Print the items between the lines holding "Where should I click to: Tap the elevation" and "coord(67,320)", inclusive, exactly as they stand, without the pictures.

☆ ☆ ☆ ☆

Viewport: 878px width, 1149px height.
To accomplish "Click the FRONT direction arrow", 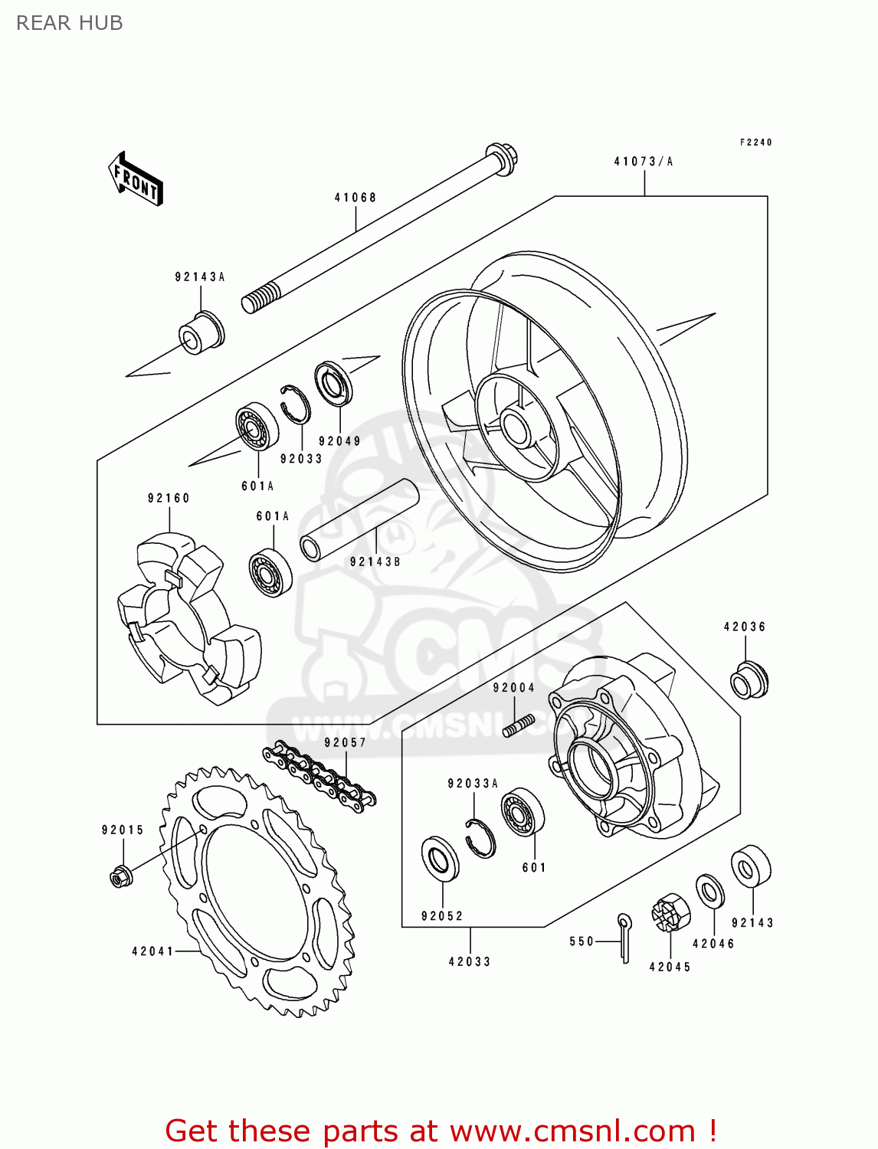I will [136, 179].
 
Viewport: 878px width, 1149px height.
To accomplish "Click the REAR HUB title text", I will [69, 23].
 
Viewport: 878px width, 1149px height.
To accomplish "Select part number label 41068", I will [355, 198].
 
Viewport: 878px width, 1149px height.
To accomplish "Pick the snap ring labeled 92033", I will [295, 403].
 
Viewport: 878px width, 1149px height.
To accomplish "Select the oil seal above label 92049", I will [334, 384].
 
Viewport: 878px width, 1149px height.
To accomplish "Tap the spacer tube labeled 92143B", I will [359, 520].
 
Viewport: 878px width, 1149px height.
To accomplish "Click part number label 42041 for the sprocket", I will [152, 951].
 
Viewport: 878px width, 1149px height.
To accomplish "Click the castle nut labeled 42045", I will [670, 913].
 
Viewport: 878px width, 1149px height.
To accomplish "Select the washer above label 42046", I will [709, 892].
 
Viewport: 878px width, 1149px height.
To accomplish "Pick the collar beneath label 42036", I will [749, 679].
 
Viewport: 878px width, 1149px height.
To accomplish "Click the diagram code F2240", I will [755, 142].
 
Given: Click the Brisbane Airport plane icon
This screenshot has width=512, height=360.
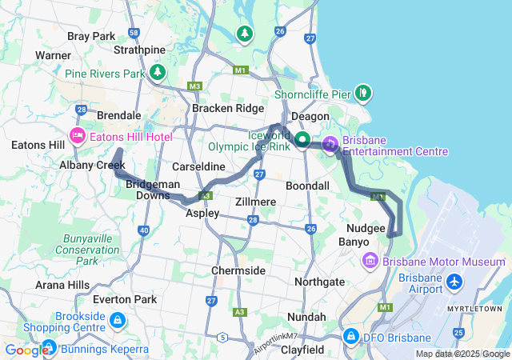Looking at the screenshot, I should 455,282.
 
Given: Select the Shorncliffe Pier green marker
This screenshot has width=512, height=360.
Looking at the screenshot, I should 363,93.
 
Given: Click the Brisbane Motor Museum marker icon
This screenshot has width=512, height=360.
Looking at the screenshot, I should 370,261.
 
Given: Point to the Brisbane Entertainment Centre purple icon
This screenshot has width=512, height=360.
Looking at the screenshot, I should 330,145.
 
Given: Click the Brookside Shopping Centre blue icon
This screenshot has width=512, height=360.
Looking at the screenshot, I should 118,321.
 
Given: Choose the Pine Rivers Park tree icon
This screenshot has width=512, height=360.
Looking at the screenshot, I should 158,73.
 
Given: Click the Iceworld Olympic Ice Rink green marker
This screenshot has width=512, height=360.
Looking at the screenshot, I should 302,141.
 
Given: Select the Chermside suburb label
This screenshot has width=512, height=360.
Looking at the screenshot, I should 238,270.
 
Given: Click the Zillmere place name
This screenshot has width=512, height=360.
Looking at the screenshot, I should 257,202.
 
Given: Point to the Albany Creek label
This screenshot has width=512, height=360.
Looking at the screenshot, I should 92,165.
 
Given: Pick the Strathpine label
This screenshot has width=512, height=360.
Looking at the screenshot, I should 139,50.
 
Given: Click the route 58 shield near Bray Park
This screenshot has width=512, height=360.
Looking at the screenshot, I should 134,33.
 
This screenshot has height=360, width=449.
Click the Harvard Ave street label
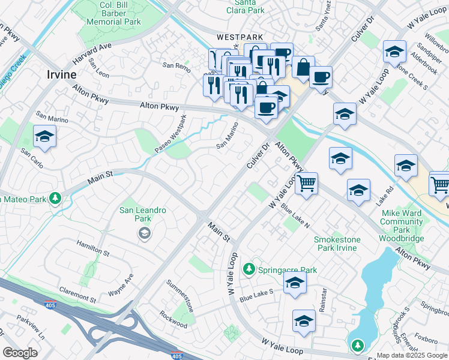click(92, 54)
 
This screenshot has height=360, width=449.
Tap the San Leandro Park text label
click(143, 214)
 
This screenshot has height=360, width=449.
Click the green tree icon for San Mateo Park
click(55, 197)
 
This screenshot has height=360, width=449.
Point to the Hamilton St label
click(93, 248)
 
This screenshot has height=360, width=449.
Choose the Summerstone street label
click(180, 295)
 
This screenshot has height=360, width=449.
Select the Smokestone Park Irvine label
click(337, 244)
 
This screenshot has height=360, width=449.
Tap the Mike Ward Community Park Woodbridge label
click(402, 225)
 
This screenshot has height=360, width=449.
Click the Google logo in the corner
click(20, 352)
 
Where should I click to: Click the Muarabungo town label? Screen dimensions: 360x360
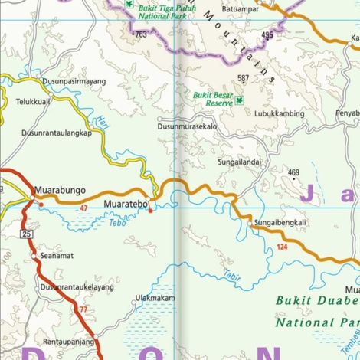60,191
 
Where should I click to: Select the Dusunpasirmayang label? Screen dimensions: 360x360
74,80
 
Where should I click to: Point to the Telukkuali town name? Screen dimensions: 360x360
34,100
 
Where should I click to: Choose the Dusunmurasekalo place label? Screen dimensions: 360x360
188,126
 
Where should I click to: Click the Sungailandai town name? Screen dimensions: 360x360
239,162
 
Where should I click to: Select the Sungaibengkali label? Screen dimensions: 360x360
280,223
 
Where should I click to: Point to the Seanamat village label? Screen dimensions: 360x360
57,256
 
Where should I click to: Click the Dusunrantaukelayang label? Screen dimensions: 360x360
77,286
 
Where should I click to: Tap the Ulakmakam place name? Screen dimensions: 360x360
155,298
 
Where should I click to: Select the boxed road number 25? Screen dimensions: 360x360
27,234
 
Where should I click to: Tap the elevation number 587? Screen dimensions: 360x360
243,78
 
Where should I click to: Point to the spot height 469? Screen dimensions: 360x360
293,172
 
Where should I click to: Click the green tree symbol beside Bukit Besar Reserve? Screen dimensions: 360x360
239,100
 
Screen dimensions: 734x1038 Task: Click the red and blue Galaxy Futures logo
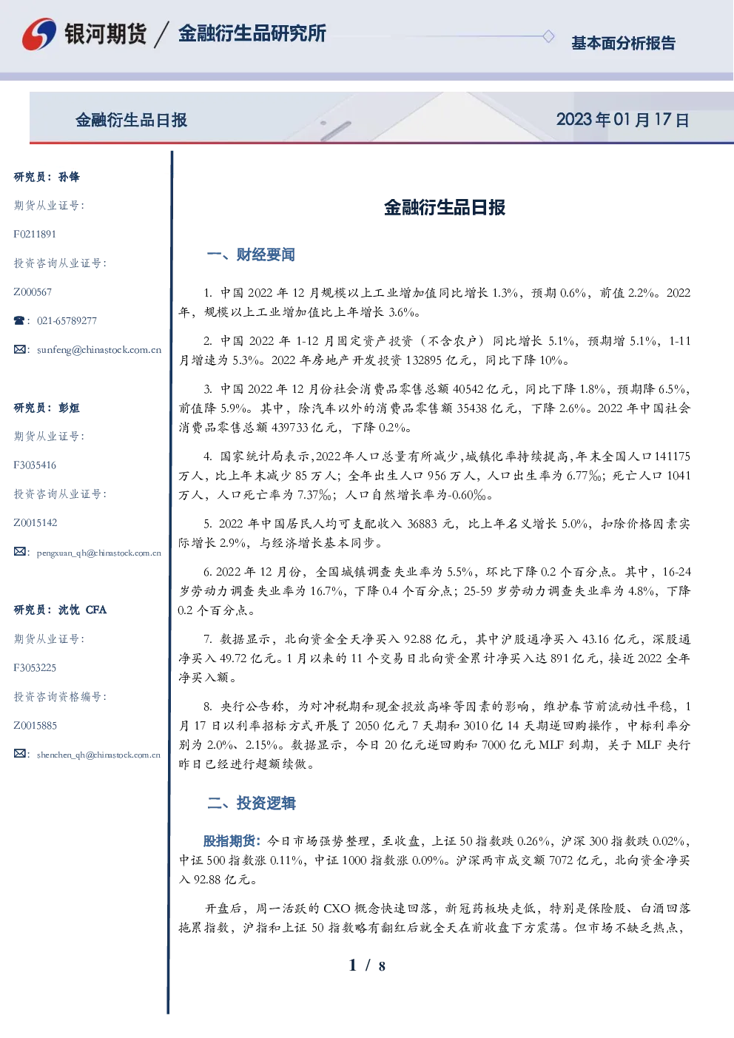coord(39,34)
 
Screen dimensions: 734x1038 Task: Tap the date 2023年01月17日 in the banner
coord(622,120)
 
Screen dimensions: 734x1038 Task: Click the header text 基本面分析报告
coord(623,43)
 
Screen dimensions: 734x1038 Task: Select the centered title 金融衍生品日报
coord(445,207)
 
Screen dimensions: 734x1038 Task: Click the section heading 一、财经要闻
coord(251,255)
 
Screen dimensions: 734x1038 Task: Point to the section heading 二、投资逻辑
coord(251,803)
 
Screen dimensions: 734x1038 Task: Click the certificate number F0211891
coord(35,234)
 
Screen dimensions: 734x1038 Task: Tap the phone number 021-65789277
coord(67,320)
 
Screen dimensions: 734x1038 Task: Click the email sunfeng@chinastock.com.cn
coord(99,350)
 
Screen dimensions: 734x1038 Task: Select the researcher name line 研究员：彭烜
coord(47,408)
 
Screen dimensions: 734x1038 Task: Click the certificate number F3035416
coord(35,465)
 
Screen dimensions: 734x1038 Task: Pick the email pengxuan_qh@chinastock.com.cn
coord(99,553)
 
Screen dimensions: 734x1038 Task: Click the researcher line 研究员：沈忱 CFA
coord(60,610)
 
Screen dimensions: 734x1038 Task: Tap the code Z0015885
coord(36,726)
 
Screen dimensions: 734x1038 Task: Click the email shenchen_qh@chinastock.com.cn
coord(98,755)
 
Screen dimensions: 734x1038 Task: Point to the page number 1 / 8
coord(367,965)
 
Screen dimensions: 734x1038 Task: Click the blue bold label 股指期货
coord(229,840)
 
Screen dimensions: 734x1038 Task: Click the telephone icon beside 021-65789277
coord(19,320)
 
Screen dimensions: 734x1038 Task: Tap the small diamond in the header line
coord(548,36)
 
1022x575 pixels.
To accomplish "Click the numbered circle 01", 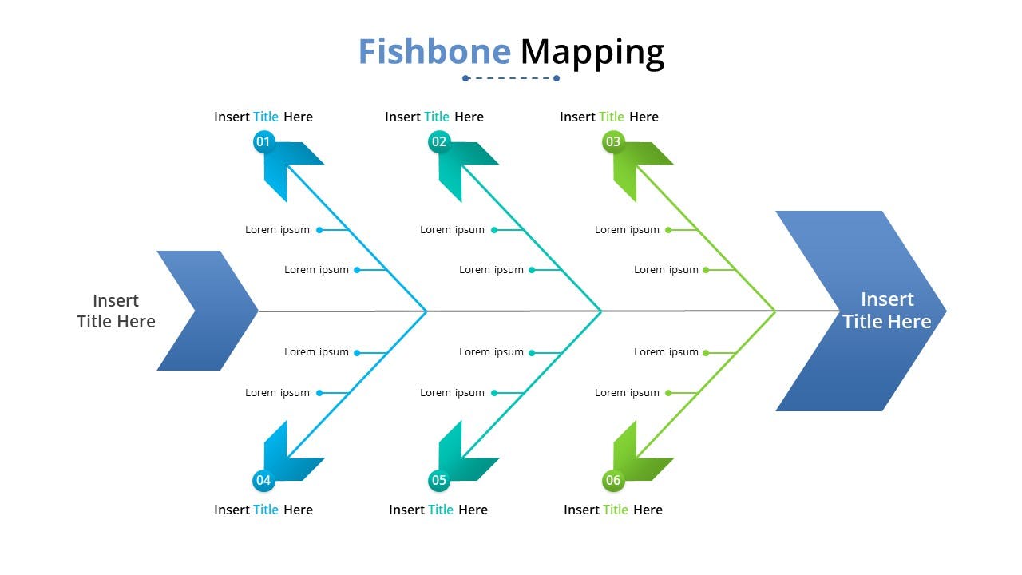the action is (x=263, y=141).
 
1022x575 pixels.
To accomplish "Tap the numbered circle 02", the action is (x=439, y=141).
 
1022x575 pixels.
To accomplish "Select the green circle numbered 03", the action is (x=613, y=141).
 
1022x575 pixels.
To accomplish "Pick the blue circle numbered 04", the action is (x=263, y=480).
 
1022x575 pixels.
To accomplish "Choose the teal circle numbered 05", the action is (x=439, y=480).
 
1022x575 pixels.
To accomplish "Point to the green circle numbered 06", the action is (x=613, y=480).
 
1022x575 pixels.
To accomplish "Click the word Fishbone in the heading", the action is (x=434, y=51).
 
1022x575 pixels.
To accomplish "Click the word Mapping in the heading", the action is (x=592, y=53).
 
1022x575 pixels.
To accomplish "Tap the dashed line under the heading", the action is (x=511, y=78).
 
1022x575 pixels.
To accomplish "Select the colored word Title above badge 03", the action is (x=612, y=117).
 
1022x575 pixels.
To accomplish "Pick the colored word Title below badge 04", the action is (x=266, y=510).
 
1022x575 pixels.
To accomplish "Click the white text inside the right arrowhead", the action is (x=887, y=311).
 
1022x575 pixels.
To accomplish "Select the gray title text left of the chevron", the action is (x=116, y=311).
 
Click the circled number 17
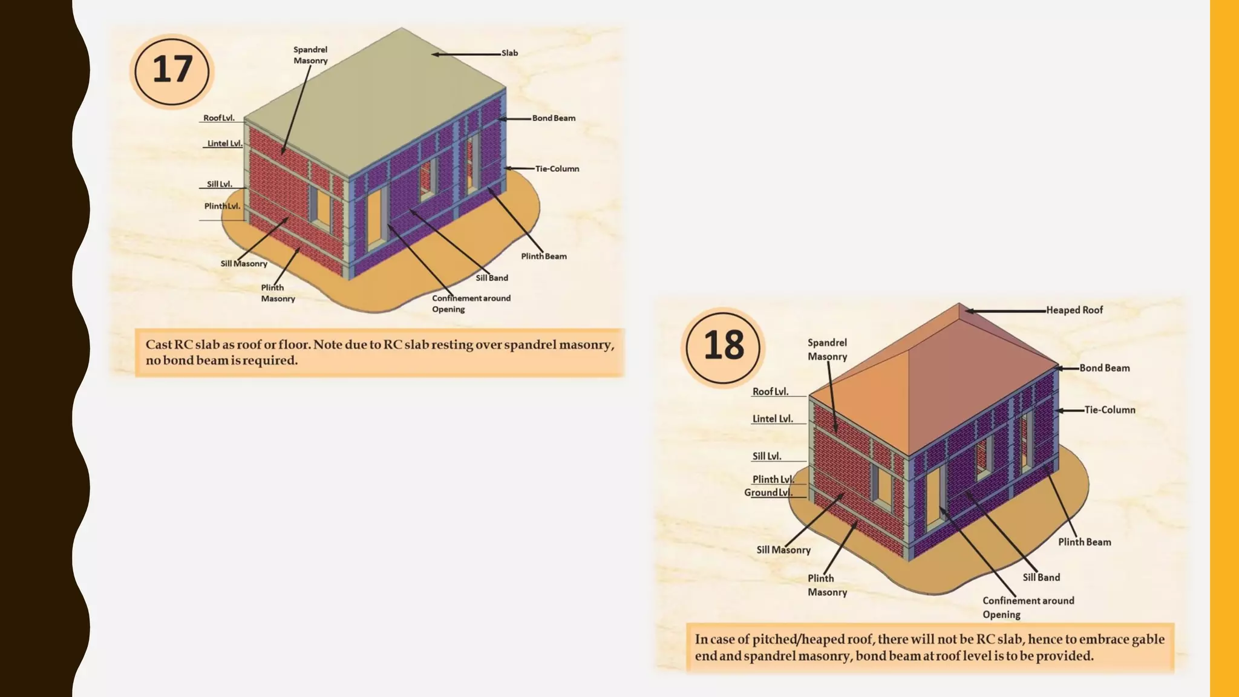pyautogui.click(x=172, y=70)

☆ ☆ ☆ ☆

§ **Worked solution**:
Where should I click to: Tap the elevation number 587? Screen dimensions: 360x360
243,78
 
Where should I click to: Point to the spot height 469? Screen dimensions: 360x360
293,172
 
Where should I click to: Click the green tree symbol beside Bukit Besar Reserve? Screen dimensions: 360x360
239,100
 
Screen dimensions: 734x1038 Task: Click the red and blue Galaxy Futures logo
coord(39,34)
 
Screen dimensions: 734x1038 Task: Tap the date 2023年01月17日 in the banner
coord(622,120)
 
Screen dimensions: 734x1038 Task: Click the header text 基本面分析报告
coord(623,43)
 
Screen dimensions: 734x1038 Task: Select the centered title 金融衍生品日报
coord(445,207)
 
Screen dimensions: 734x1038 Task: Click the section heading 一、财经要闻
coord(251,255)
 
Screen dimensions: 734x1038 Task: Point to the section heading 二、投资逻辑
coord(251,803)
 
Screen dimensions: 734x1038 Task: Click the certificate number F0211891
coord(35,234)
 
Screen dimensions: 734x1038 Task: Tap the phone number 021-65789277
coord(67,320)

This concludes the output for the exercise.